About the role
NVIDIA's GPU Architecture Group seeks new college graduates to join the team that designs and validates GPU profiling and performance telemetry features. You'll contribute to hardware modeling, test development, and infrastructure — with increasing opportunities to influence the design of the world's leading AI platform.
Join our tight group spanning architecture, ASIC design, performance engineering, drivers, and tools to become a part of the extreme hardware-software codesign process that makes NVIDIA's world-leading AI platform possible!
What you'll be doing:
Build and maintain functional and performance models for GPU hardware features
Write and execute test plans to validate designs across configurations
Contribute to infrastructure that supports the hardware development process
Collaborate with architects, ASIC designers, and software engineers across teams
Develop deep knowledge of GPU architecture and the performance analysis domain
What we need to see:
Pursuing or recently completed a M.S. or PhD in Computer Science, Computer Engineering, Electrical Engineering, or a related field or equivalent experience (recent graduate or graduating by summer 2026)
Foundation in computer architecture and AI workload acceleration
Programming skills in C++ and Python
Coursework or project experience in performance modeling, hardware simulation, or verification
Strong communication skills for working across multi-functional teams
Ways to stand out from the crowd:
Experience with SystemC or other hardware modeling frameworks
Research in GPU architecture or AI acceleration
Hands-on experience with CUDA or other accelerated computing programming models
Contributions to hardware or architecture projects (academic or open source)
Familiarity with profiling tools or performance analysis
NVIDIA is widely considered one of the technology world's most desirable employers. We work on problems that matter — and we do it with some of the most skilled engineers in the world. If you're analytically sharp, intellectually curious, and ready to have real impact, we want to hear from you.
Your base salary will be determined based on your location, experience, and the pay of employees in similar positions. The base salary range is 124,000 USD - 195,500 USD for Level 2, and 152,000 USD - 241,500 USD for Level 3.You will also be eligible for equity and benefits.
This posting is for an existing vacancy.
NVIDIA uses AI tools in its recruiting processes.
NVIDIA is committed to fostering an inclusive work environment and proud to be an equal opportunity employer.
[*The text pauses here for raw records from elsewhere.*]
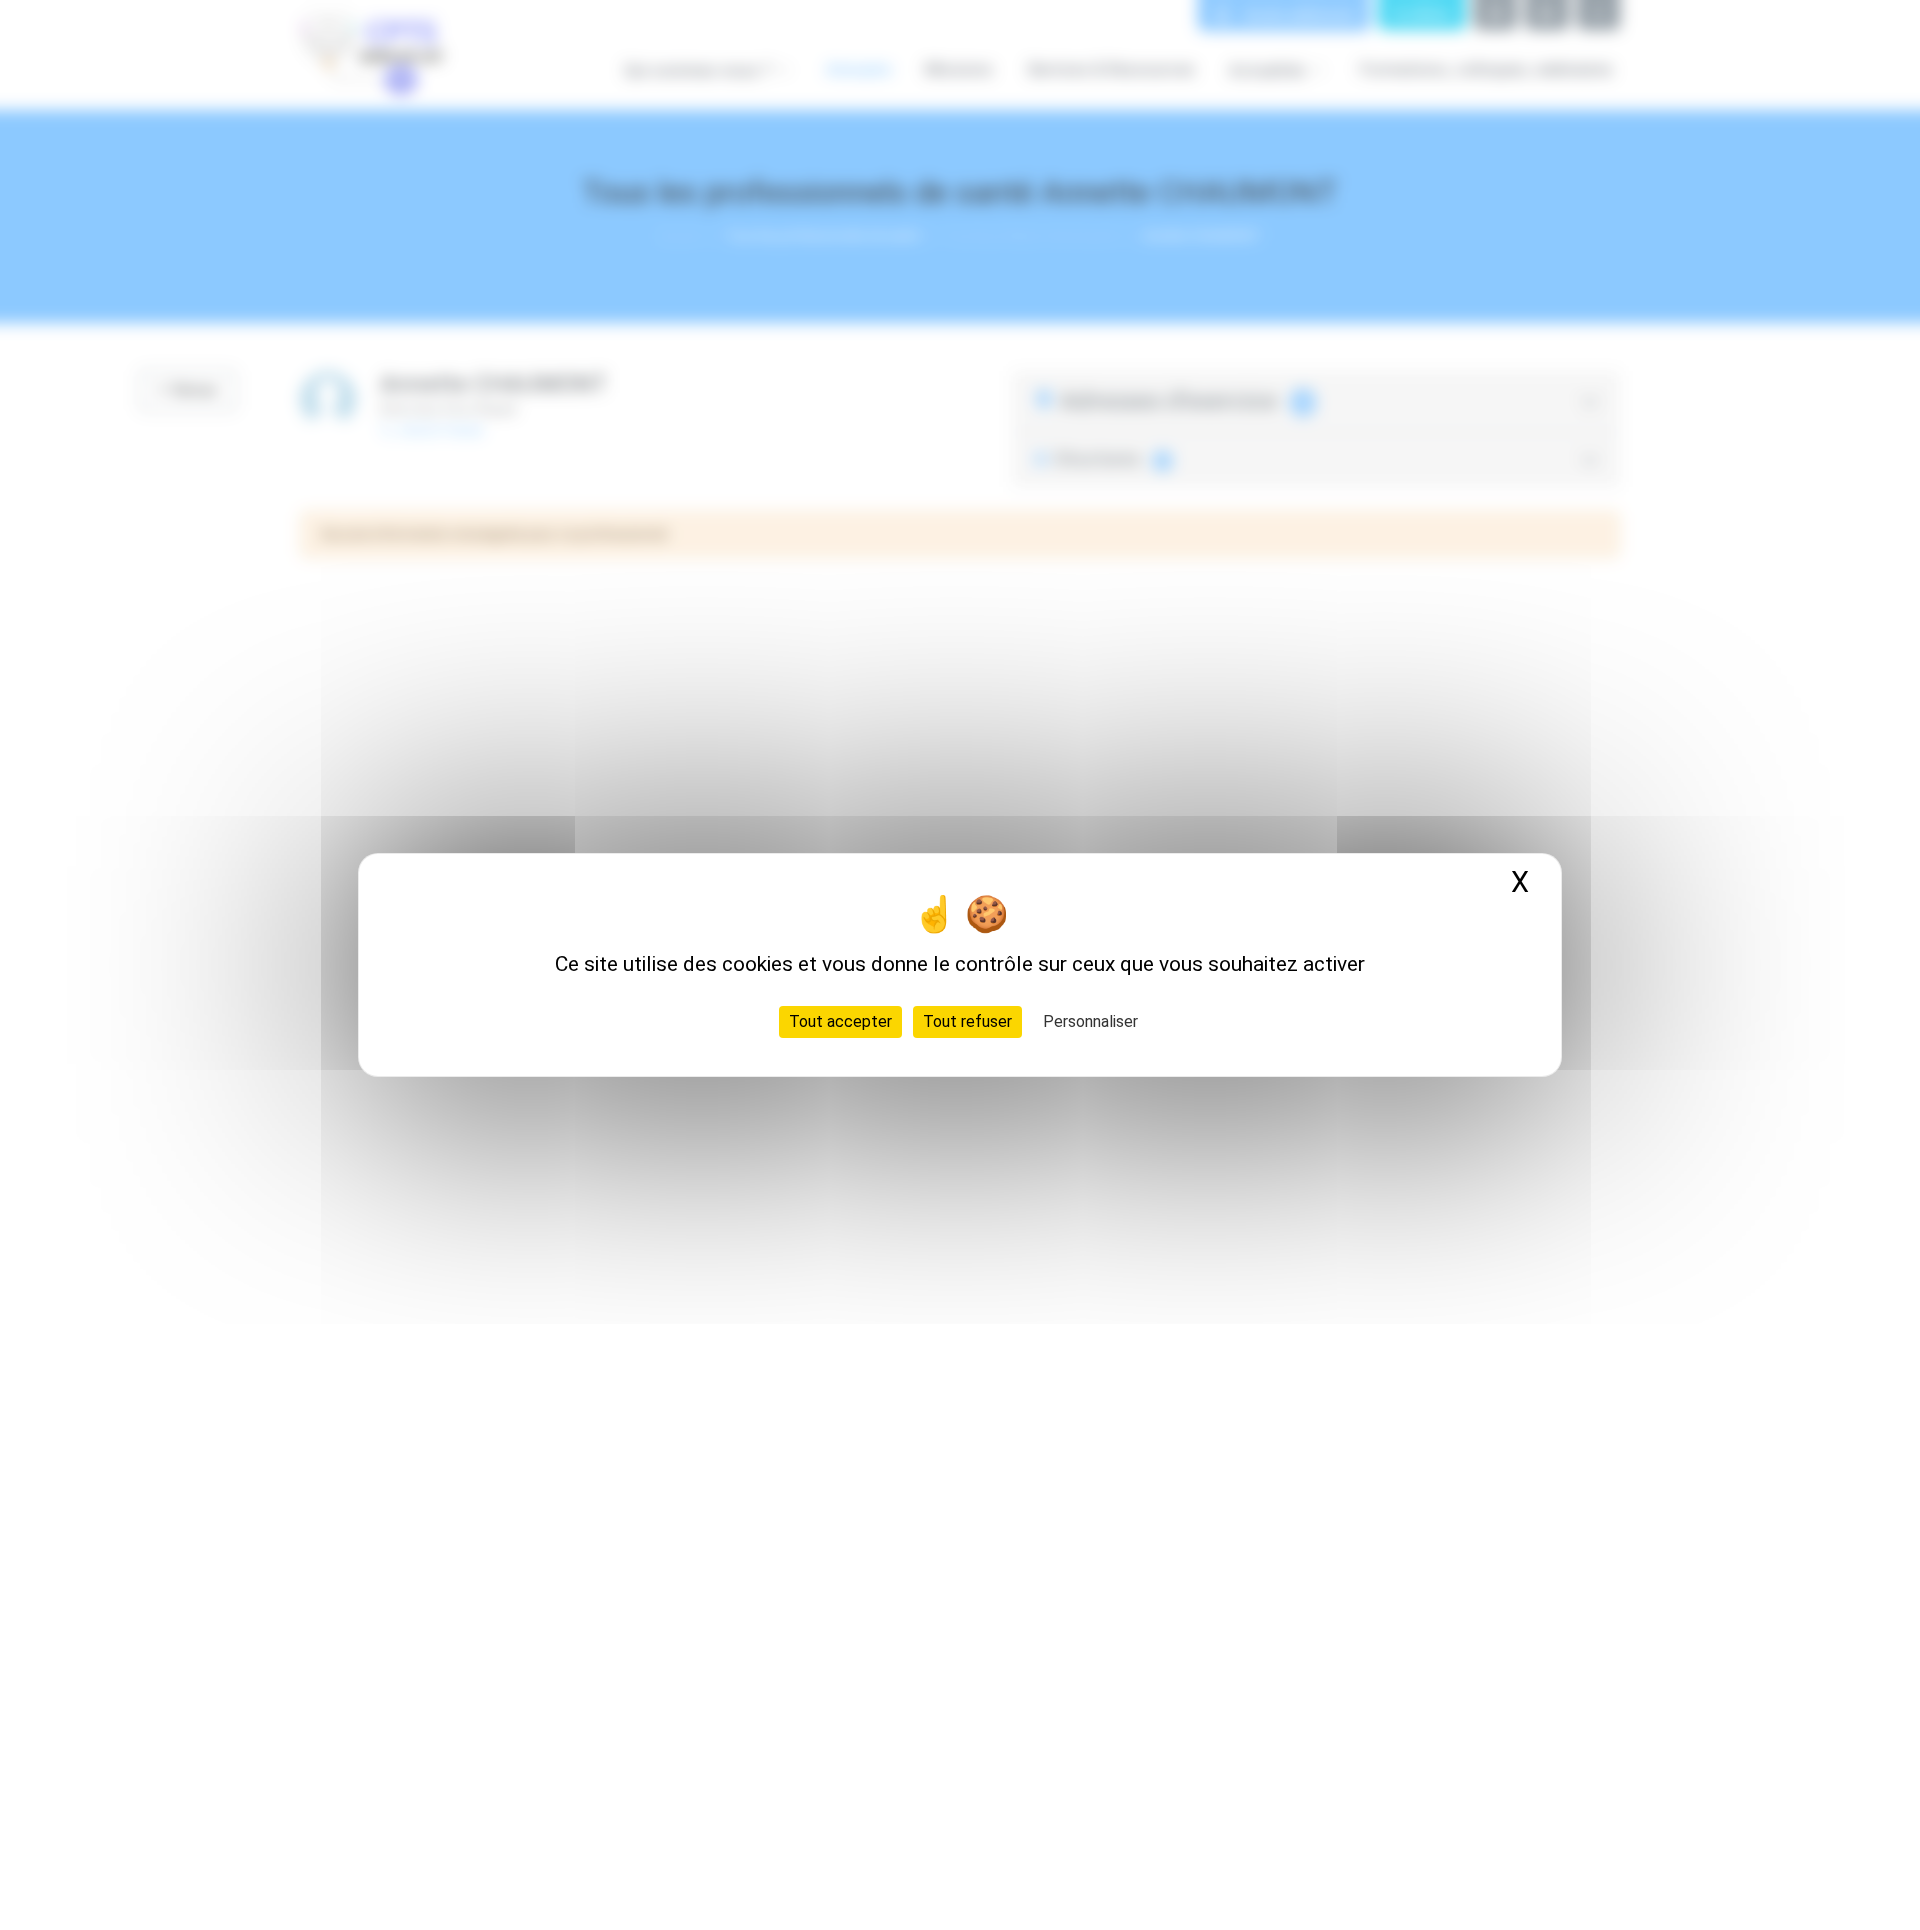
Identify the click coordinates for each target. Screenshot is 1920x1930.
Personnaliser (1090, 1021)
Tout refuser (967, 1021)
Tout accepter (840, 1021)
As we highly value diversity in our current and future employees, we do not discriminate (including in our hiring and promotion practices) on the basis of race, religion, color, national origin, gender, gender expression, sexual orientation, age, marital status, veteran status, disability status or any other characteristic protected by law.Aplyr's read
NVIDIA is a pioneering force in GPUs and AI, attracting top talent in engineering and innovation-driven roles across various tech domains.
What's promising
- •NVIDIA leads the GPU market, crucial for gaming and AI applications.
- •The company invests heavily in AI and deep learning, driving technological advancements.
- •NVIDIA's strong market position offers stability and growth opportunities for employees.
What to watch
- •High competition in the semiconductor industry can impact market share.
- •Rapid technological changes require constant adaptation and learning.
- •Intense workload and high expectations may affect work-life balance.
Why NVIDIA
- •NVIDIA's GPUs are industry benchmarks in gaming and professional graphics.
- •The company's AI research is at the forefront of deep learning innovation.
- •NVIDIA's culture emphasizes cutting-edge technology and engineering excellence.
Aplyr’s read is generated by AI from public sources. Was it useful?
About NVIDIA
NVIDIA is a leading technology company known for its graphics processing units (GPUs) for gaming and professional markets, as well as its advancements in artificial intelligence and deep learning.